[START Input rows]

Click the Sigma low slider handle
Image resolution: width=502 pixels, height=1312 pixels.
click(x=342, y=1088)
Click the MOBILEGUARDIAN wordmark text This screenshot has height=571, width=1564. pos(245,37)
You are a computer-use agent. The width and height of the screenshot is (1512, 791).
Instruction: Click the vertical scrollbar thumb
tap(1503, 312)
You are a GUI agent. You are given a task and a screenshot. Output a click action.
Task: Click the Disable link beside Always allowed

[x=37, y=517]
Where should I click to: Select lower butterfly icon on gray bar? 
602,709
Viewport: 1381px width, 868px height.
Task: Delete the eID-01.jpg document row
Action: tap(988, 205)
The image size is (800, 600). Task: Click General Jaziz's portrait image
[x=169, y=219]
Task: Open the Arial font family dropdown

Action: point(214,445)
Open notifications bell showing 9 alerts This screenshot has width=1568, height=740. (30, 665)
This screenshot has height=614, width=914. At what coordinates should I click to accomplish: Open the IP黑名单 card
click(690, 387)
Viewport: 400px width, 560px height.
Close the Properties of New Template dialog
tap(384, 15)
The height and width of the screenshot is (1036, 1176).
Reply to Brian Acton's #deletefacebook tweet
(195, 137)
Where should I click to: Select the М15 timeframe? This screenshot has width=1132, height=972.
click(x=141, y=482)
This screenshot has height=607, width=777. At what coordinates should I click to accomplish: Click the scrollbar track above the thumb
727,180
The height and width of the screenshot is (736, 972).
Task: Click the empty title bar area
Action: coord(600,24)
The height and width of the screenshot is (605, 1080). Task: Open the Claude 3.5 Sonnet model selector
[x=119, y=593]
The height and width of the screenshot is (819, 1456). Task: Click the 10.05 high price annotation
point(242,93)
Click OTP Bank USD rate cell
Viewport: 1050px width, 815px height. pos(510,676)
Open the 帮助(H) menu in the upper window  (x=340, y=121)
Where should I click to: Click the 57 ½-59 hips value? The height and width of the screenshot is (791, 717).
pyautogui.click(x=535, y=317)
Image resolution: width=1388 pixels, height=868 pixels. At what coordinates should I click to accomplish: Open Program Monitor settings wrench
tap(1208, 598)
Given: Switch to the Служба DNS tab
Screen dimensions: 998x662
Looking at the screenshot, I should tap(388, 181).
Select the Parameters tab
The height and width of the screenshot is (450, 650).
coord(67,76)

[END Input rows]

Reproduce verbatim everything from the line containing "Select the Parameters tab" down to the end of the items, including both of those lines.

Exercise output:
Select the Parameters tab
The height and width of the screenshot is (450, 650).
coord(67,76)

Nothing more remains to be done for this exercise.